Workers' frustrations about FairPoint go beyond the current contract dispute. They complain about behind-the-scenes IT problems in customer service and dispatch and say that computer systems don't run as smoothly as they did under former owner Verizon.
Ned O'Brien, a supervisor in FairPoint's sales and service center, said even before the strike, in May, repairs were running a week behind schedule. In the past, he said, "If there was a storm, you had enough guys."
As of last week, the Vermont Public Sevice Department had received 331 consumer complaints about FairPoint since the strike began — six and a half times more than the number of complaints received over the same period of time preceding the strike's onset. According to Autumn Barnett, the PSD director of consumer affairs and public information, the reported problems range from no dial tone to poor line quality, but most have been about delays in phone-service repairs.
FairPoint spokesperson Beaudry was unable to provide Seven Days with the average wait time for service requests as of last week.
Barnett said that customers are also complaining about long wait times when calling customer service and delays in service installation. In an email to Seven Days, she wrote that PSD "encourages FairPoint to work with the union to reach a mutually satisfactory resolution, as quickly as possible."
As the strike wears on, tensions are running high between workers and the company.

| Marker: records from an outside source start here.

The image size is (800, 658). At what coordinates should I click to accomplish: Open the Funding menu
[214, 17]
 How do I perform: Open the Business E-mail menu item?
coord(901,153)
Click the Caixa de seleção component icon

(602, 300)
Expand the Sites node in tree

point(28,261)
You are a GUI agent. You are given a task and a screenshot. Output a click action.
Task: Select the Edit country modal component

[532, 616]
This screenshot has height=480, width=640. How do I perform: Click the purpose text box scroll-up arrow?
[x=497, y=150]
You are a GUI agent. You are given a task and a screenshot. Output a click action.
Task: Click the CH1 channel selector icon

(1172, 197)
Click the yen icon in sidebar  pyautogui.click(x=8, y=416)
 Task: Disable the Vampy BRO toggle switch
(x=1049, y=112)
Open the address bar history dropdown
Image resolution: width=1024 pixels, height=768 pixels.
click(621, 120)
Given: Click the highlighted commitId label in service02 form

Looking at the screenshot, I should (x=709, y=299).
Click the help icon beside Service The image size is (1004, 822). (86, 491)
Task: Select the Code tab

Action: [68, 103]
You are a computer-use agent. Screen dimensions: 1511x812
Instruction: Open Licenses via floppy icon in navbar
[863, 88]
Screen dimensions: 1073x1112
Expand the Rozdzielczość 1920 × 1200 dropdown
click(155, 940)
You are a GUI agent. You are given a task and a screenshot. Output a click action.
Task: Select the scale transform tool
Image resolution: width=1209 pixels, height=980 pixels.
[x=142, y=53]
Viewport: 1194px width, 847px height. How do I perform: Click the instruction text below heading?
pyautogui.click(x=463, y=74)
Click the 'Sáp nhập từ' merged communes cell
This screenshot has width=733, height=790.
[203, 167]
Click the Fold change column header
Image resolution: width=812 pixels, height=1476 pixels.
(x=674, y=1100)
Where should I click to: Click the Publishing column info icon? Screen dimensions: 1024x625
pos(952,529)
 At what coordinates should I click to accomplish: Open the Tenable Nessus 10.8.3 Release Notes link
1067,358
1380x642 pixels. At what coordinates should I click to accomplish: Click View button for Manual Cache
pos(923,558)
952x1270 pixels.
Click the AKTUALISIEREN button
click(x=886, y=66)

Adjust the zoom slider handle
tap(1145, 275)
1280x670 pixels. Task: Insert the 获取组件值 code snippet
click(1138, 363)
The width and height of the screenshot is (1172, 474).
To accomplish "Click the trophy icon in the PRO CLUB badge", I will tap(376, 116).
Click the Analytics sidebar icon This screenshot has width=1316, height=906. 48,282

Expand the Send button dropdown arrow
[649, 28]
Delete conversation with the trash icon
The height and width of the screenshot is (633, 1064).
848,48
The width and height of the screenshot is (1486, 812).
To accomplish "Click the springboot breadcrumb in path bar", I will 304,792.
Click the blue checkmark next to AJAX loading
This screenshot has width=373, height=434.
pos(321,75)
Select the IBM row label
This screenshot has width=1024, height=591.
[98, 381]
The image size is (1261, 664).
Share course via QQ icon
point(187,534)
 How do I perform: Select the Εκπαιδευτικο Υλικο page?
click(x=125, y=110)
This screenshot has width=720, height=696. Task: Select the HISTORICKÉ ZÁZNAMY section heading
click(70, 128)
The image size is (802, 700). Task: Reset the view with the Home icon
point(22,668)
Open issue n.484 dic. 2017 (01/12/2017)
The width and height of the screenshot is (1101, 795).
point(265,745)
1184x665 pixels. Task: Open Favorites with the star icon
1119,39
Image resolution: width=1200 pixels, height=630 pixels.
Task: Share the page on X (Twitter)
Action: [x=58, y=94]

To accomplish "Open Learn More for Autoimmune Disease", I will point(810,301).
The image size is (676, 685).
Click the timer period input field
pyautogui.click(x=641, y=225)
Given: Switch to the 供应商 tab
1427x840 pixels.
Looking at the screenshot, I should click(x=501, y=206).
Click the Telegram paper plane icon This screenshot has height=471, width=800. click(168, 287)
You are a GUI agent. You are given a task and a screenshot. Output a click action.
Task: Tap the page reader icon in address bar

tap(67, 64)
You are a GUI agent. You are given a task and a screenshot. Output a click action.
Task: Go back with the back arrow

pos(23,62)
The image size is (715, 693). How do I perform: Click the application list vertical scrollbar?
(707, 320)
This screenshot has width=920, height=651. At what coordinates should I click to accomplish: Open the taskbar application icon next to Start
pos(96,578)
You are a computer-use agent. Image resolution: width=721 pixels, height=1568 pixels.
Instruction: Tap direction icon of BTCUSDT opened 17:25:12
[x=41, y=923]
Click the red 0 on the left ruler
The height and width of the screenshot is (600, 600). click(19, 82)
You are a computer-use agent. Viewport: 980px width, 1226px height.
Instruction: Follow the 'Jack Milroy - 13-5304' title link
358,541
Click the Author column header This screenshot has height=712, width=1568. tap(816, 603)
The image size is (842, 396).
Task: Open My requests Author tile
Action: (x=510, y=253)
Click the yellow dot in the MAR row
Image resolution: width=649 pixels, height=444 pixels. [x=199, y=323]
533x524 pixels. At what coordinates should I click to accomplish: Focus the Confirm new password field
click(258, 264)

FairPoint spokesperson Beaudry said workers are harassing their temporary replacements with "mobile picketing" — pop-up protests on job sites. Union reps counter that they're within their rights to picket at those locations, as long as they don't disrupt operations.
FairPoint also alleges that union sympathizers may have vandalized company equipment, a charge the unions flat-out deny. Union leaders, meanwhile, claim they're documenting unsafe work practices among the temporary workers hired from outside the region to cover during the strike; the company maintains they've hired skilled, experienced temps.
Union leaders warned their members that a breakdown in negotiations might make a strike necessary, so many squirreled away savings in the months leading up to it. Workers don't receive any strike pay, though the Vermont Department of Labor decided last week the strikers should qualify for unemployment benefits.
Even so, the strike comes at a hard time. Cold weather necessitates fuel in one's heating tank. Property taxes are due in many towns. And many strikers are the breadwinners in their families — like White, of Grand Isle, who supports a family of four with her job in collections.
When White sat her two children down to talk about what a strike would mean, her then-8-year-old had this question: "She said to me, 'Are we going to be poor?'" recalls White. "I said, 'Poorer.'"
How long will that be the case? White isn't sure. Her hunch: "I think we're in it for a very long, tough, uphill battle."